Esercizio assegnato a
Riassumi in due frasi l'articolo sulle donne nel mondo del lavoro.

Pubblicato su politicadomani Num 79 - Aprile 2008

Le donne nel mondo del lavoro
Maternità condizionata ed emancipazione ingabbiata
La mancanza di servizi sociali e ruoli professionali dequalificati e sottopagati costringono le donne ad una posizione marginale in famiglia anche quando lavorano

di m.m.

A dispetto dei numerosi contratti atipici che ora è possibile stipulare nell'ambito dei lavori parasubordinati, non c'è ancora un mercato del lavoro abbastanza flessibile per le lavoratrici madri. La rigidità del mercato del lavoro, sorprendentemente, è accentuata specialmente nelle forme di lavoro atipico, e si riflette in maniera negativa sia sulla vita personale della lavoratrice, sia sui rapporti di coppia, sia nella scelta della maternità. Tutti condizionamenti negativi che si riflettono sul sistema economico e sociale del Paese.
Le donne hanno difficoltà a conciliare gli orari di lavoro con le esigenze della famiglia. Scelgono il lavoro interinale per "necessità", per entrare e per rientrare nel mondo del lavoro. Sono però occupate con contratti di lavori di breve e brevissima durata (da uno a tre mesi i primi e inferiori a un mese i secondi) in lavori poco qualificati e sottopagati. A parità di paga, nella fascia dei salari più bassi (fino a 1.000 euro mensili), lavorano un numero di ore maggiore degli uomini. Con retribuzioni inferiori a quelle maschili e con un reddito per molte di loro (il 36,9%) al di sotto dei 5.000 euro l'anno, diventa difficile programmare una famiglia con un numero di figli superiore a uno.

Materiale di lavoro
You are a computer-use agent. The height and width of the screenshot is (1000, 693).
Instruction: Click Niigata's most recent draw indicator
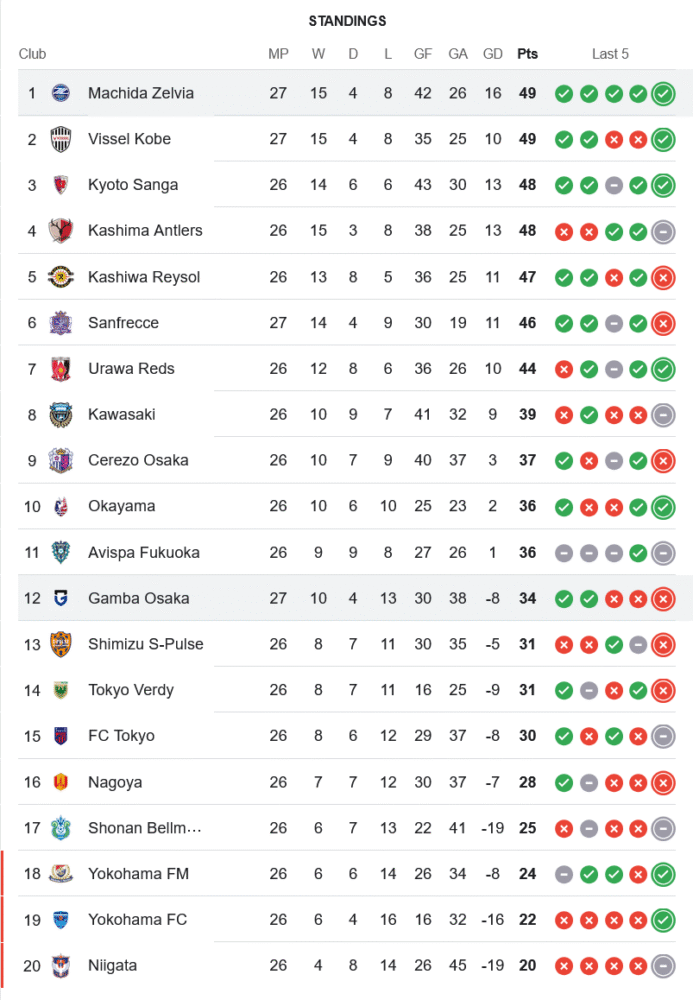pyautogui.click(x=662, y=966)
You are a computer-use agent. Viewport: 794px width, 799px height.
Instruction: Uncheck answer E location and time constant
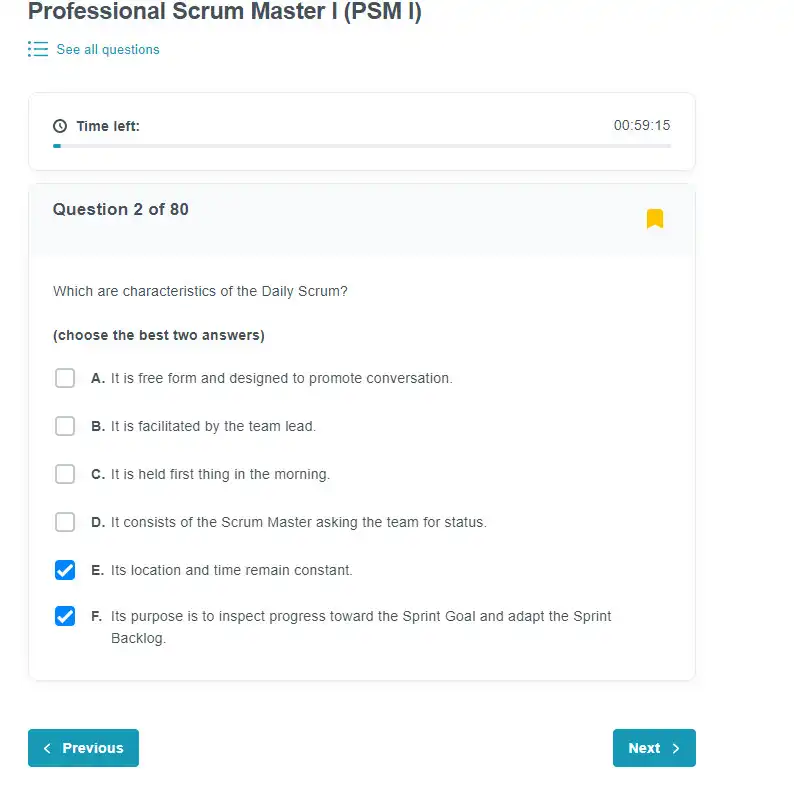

==

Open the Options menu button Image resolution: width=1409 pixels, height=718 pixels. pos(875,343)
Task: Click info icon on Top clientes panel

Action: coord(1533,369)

* * *

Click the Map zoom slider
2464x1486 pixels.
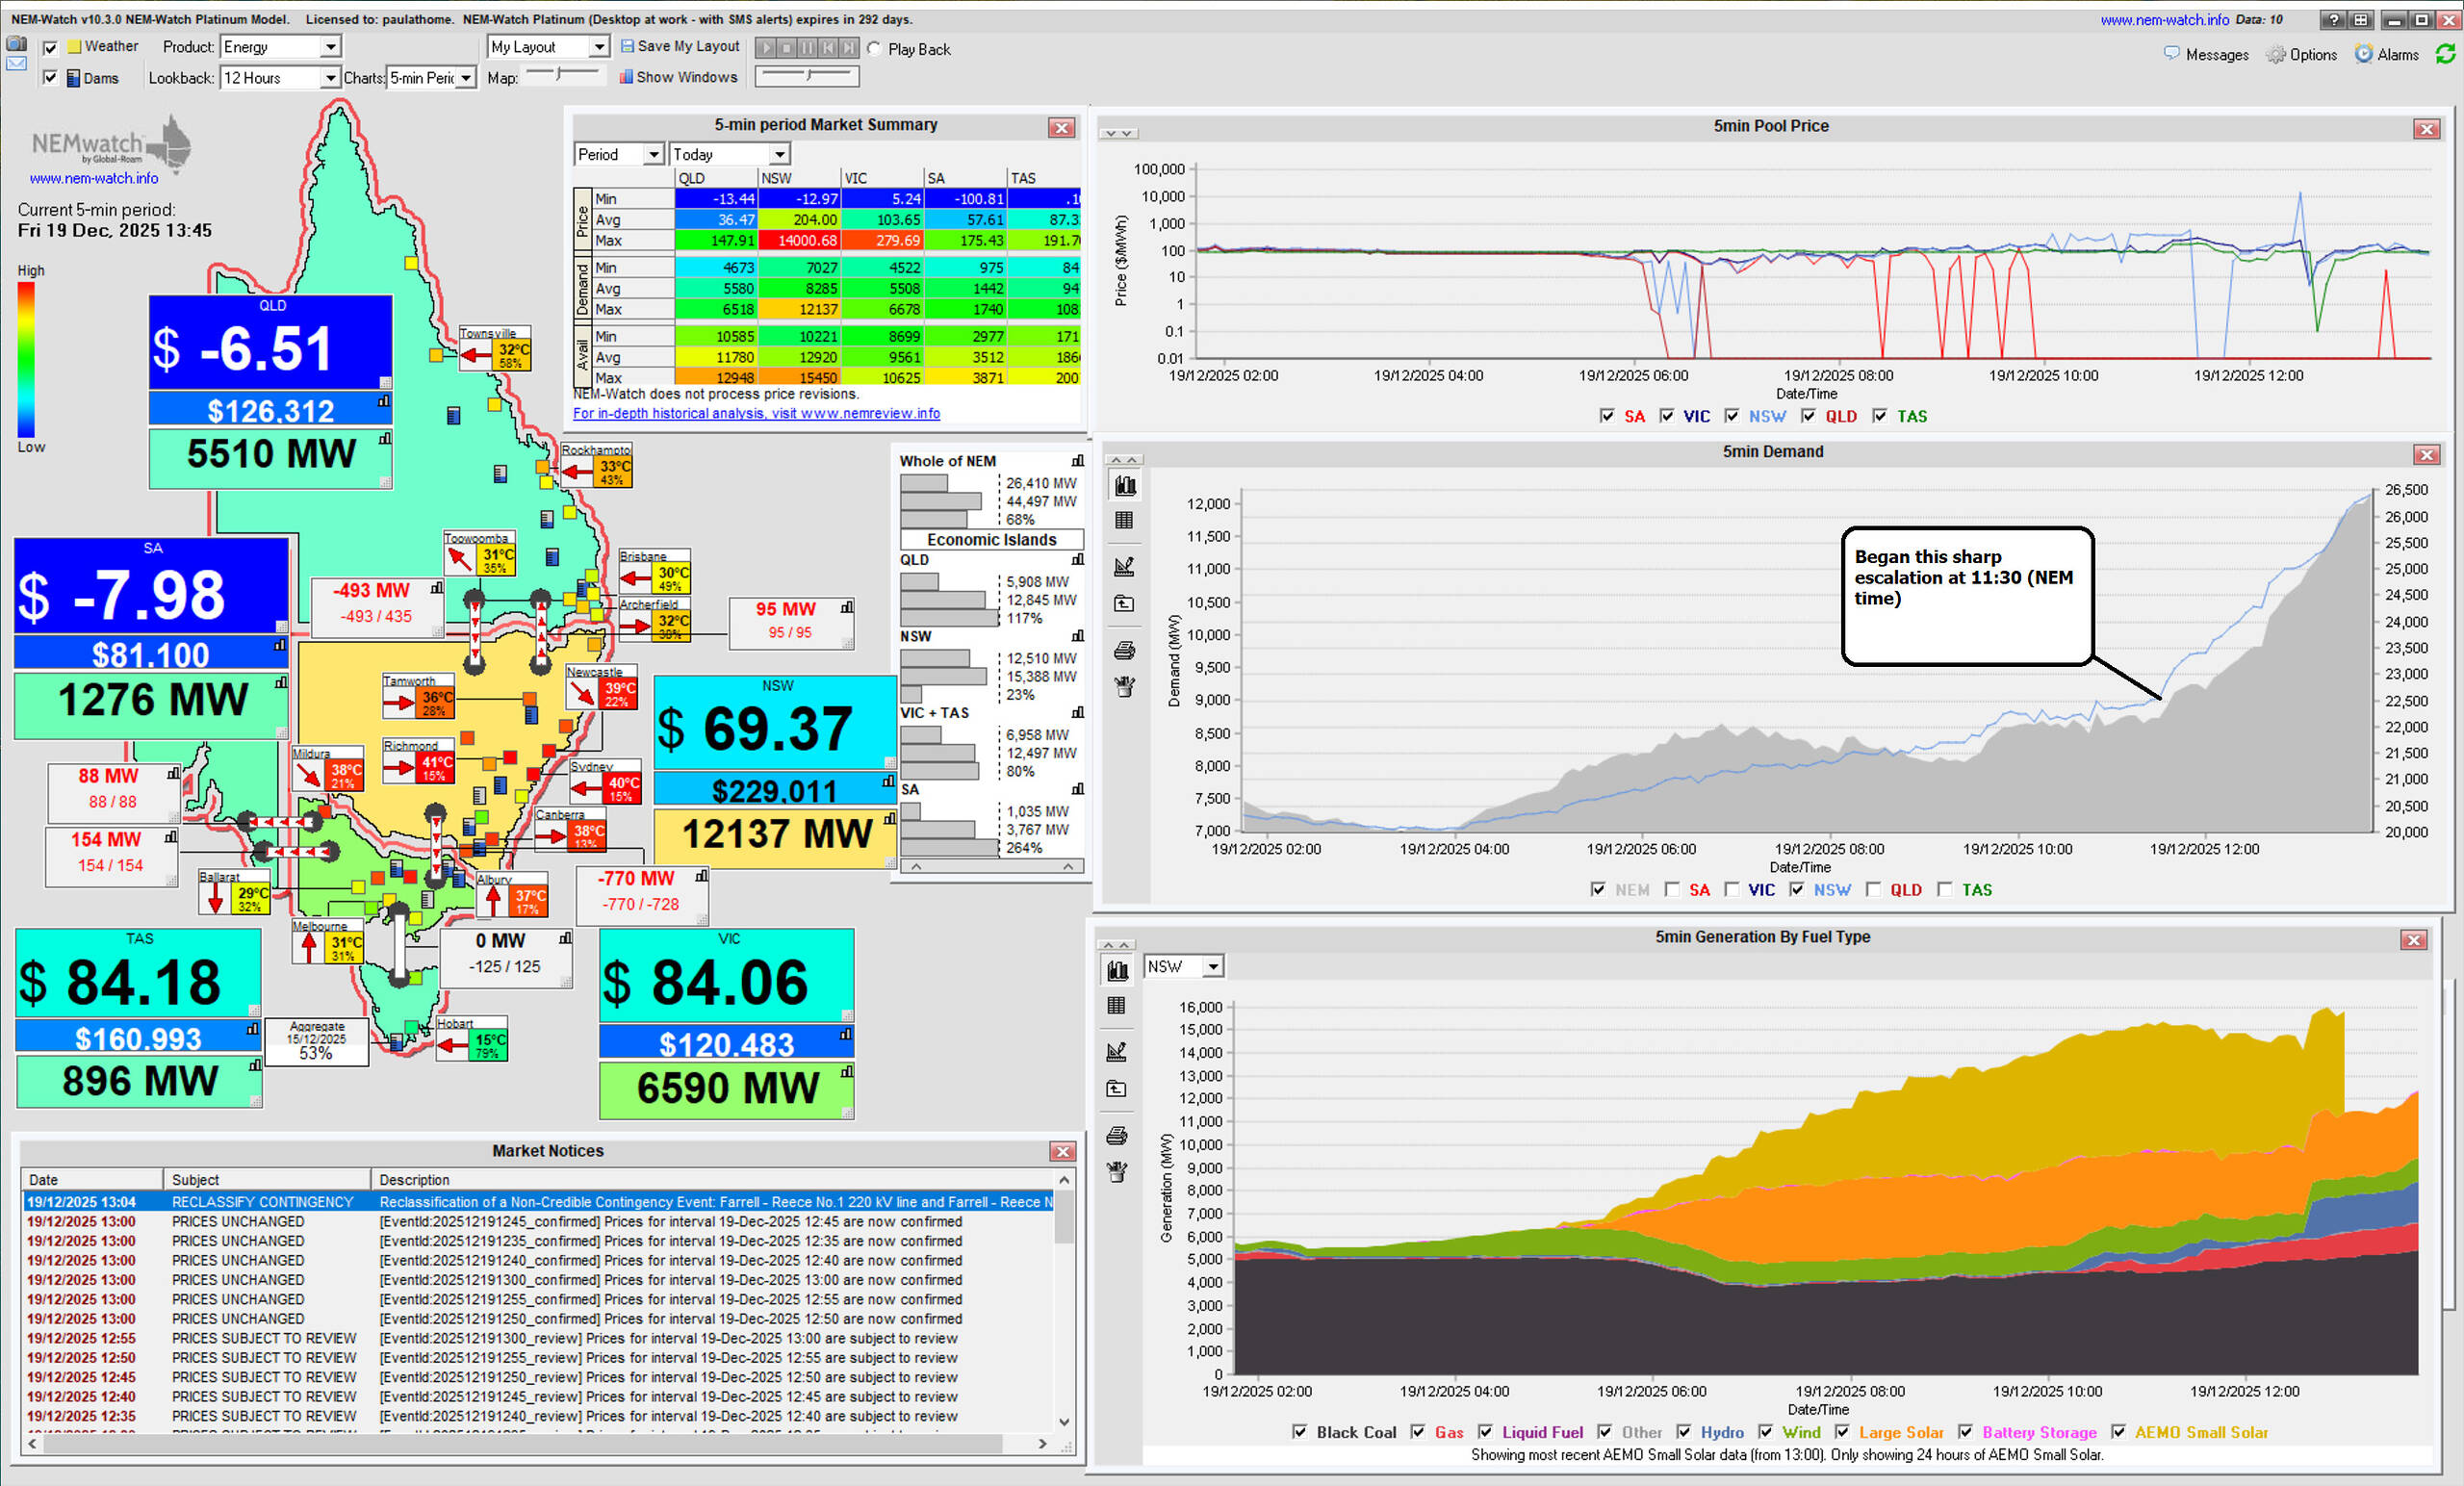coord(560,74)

Esercizio assegnato b
Estrai dall'elenco tutte le righe che contengono la parola "width".

Risposta completa a
Nonostante i molti contratti atipici, il mercato del lavoro non è ancora abbastanza flessibile per le lavoratrici madri, e questa rigidità pesa sulla loro vita personale, sui rapporti di coppia e sulla scelta della maternità. Le donne accettano spesso lavori interinali brevi, poco qualificati e sottopagati e guadagnano meno degli uomini, così con redditi bassi faticano a programmare una famiglia con più di un figlio.

Risposta completa b
You are a computer-use agent. The height and width of the screenshot is (1000, 693).
You are a computer-use agent. Viewport: 794px width, 799px height.
Open the Options menu button Image resolution: width=1409 pixels, height=718 pixels. pos(875,343)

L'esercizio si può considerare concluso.